The United States Capitol building with the dome lit up at night. By f11photo/Shutterstock.com

Details of the proposal, known as the Inflation Reduction Act of 2022 (HR 5376), are still emerging. Staff of California Congressman Jimmy Panetta, D-Carmel Valley, architect of the credit, today confirmed that the microgrid tax credit is in the bill.

Part of the earlier Build Back Better Act, which stalled because of Manchin’s opposition, the 30% tax credit applies to microgrid controllers. To qualify, microgrids must provide at least 4 kW and not more than 20 MW, according to a draft of the Inflation Reduction Act that is circulating. 

In all, the act directs $369.75 billion toward climate and energy, $300 billion to reduce the deficit and $64 billion to lower costs associated with the Affordable Care Act.

The bill supports the manufacturing of a range of energy and decarbonization technologies, including many often found within microgrids, such as solar panels and energy storage. Funding measures include:

—$30 billion in production tax credits to accelerate US manufacturing of solar panels, wind turbines, batteries and critical minerals processing.

—$10 billion in investment tax credits for manufacturers of electric vehicles, wind turbines and solar panels.

—$500 million for heat pumps and critical minerals processing. 

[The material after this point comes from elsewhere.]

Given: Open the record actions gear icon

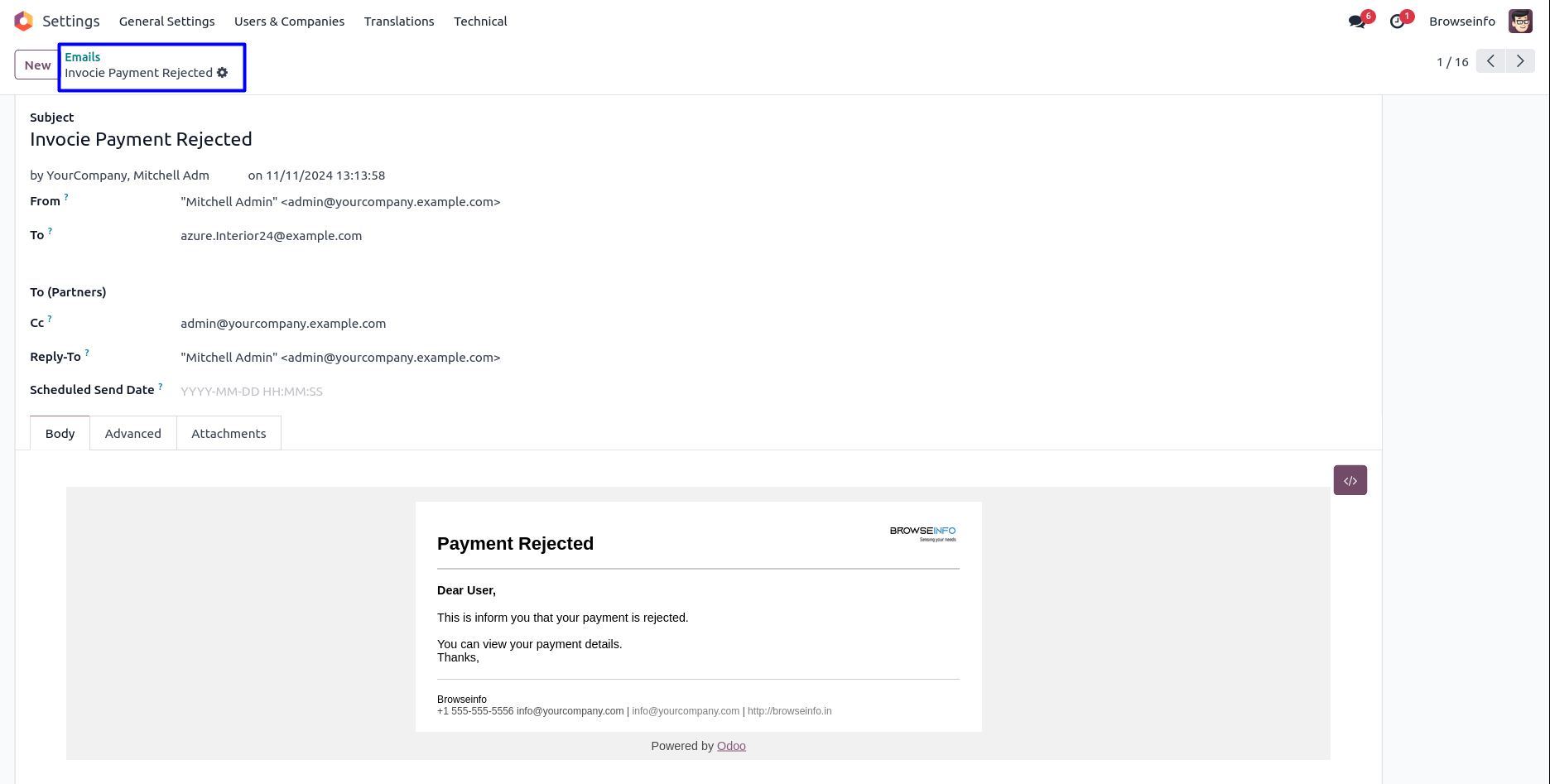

—$2 billion in grants to retool existing auto manufacturing facilities to manufacture clean vehicles, ensuring that auto manufacturing jobs stay in the communities that depend on them.

—Up to $20 billion in loans to build new clean vehicle manufacturing facilities across the country.  

—$2 billion for National Labs to accelerate breakthrough energy research.

Electrification, an effort increasingly intertwined with microgrid development, also gets a boost. The bill offers consumers a $4,000 tax credit for used electric vehicles (EVs) and a $7,500 tax credit for new ones. The US Post Office receives $3 billion toward vehicle electrification, and another $1 billion is designated for heavy duty EVs, such as dump trucks and school buses.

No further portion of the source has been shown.